The History of Photography: Talbott’s Pictures

Talbot William Henry Fox (1800-1877) was an English physicist, chemist, and the inventor of negative-positive process of photography (calotypy). He was also engaged in mathematics, spectroscopy, astronomy, archeology and linguistics.

During the years of his study in Harrow and Trinity College (Cambridge) Talbot published a lot of articles in the area of mathematics, astronomy, and physics. In 1833-34 he served in the Parliament.

Talbot tried to copy nature views with the help of a camera obscura. But he could not draw. That's why he wanted to fix an image he saw in the camera obscura. Talbot knew that light can influence the behaviour of various materials and invented such a photosensitive material. In order to do that he dipped a sheet of paper into weak saline solution and then into silver nitrate solution. These operations produced silver chloride on paper and it became photosensitive.

In 1835 Talbot made pictures on his argentic chloride sodden photosensitive paper with the help of a camera obscura. The first picture he made was of a barred window in his house. The exposure took about an hour. Thus he produced the first negative in the world. He placed another such sheet of paper against the first one and exposed them. In such a way, Talbot made a positive imprint. First pictures were dark, unclear, and spotty; and paper photosensitivity was very low as well.

First Talbot's calotype picture - a barred window of his house. Made in 1835.

In January of 1839, Talbot came to know that Arago made a report about L. Daguerre's invention, daguerreotype, in the Science Academie in Paris. This prompted Talbot to publish a report of his own process. In the end of January of the same year, he asked Faraday to show his works in the London Royal Society conference. On January 31, 1839, he reported "An Account of the Art of Photogenic Drawing or the process by which natural objects may be made to delineate themselves without the aid of the artist's pencil". He was afraid Daguerre's invention would be the same as his own and did not want to lose priority. But he did not realize that Daguerre's invention was completely different.

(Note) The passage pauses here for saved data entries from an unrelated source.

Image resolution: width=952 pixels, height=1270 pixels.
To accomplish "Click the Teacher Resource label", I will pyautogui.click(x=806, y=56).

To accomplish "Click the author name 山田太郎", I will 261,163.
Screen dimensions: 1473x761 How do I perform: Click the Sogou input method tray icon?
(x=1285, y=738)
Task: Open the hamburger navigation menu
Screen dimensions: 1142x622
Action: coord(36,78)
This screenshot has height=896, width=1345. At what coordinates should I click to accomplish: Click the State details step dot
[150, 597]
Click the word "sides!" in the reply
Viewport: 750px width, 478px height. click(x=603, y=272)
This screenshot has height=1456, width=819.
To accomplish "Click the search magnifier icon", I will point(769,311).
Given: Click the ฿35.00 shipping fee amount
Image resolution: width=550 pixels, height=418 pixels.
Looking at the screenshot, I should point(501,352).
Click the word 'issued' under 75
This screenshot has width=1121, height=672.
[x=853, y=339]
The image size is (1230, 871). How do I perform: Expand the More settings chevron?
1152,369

John Herschel called Talbot's invention photography and put into circulation such words as 'negative' and 'positive'.

In 1840 Talbot changed and improved his process. It let him make a photo within a few minutes. He named the process calotypy (after the Greek kalos — beautiful and typos — imprinting). It was called talbotypy later on.

Talbot developed the paper in acid, then (on John Herschel's advice) fixed the image in a hyposulphite solution, bathed the negative in clear water, dried, and waxed it to make it transparent. With the help of the sunlight he made contact imprintings from the negative on silver chloride paper. In 1841 he patented the process, and in 1842 received the Royal Society medal for the calotypy experiments.

Talbot's calotypy and Daguerre's daguerrotypy had distinctions in kind. In a daguerreotype you directly had a positive mirro-like image on a silver plate. This simplified the process but did not allow copies. In calotypy a negative was produced first, and then you could make any number of positive imprints from it. That is why calotypy is much closer to modern photography, even though the quality of daguerreotypes was much better, than that of calotypes.

In 1844-46 Talbot published the first album "The Pencil of Nature" with photographic artistic illustrations: nature and architecture views.

In 1851 Talbot worked out the method of instant photography and patented it in 1852 č 1858. He used steel plates and gauze screens in printing to get halftones and was a predecessor of quality halftone plates developed in the 1880s.

Talbot's patents, his claims to priority in all kinds of photography, and law suits on these occasions hampered further development of photography in Scotland, France and other countries.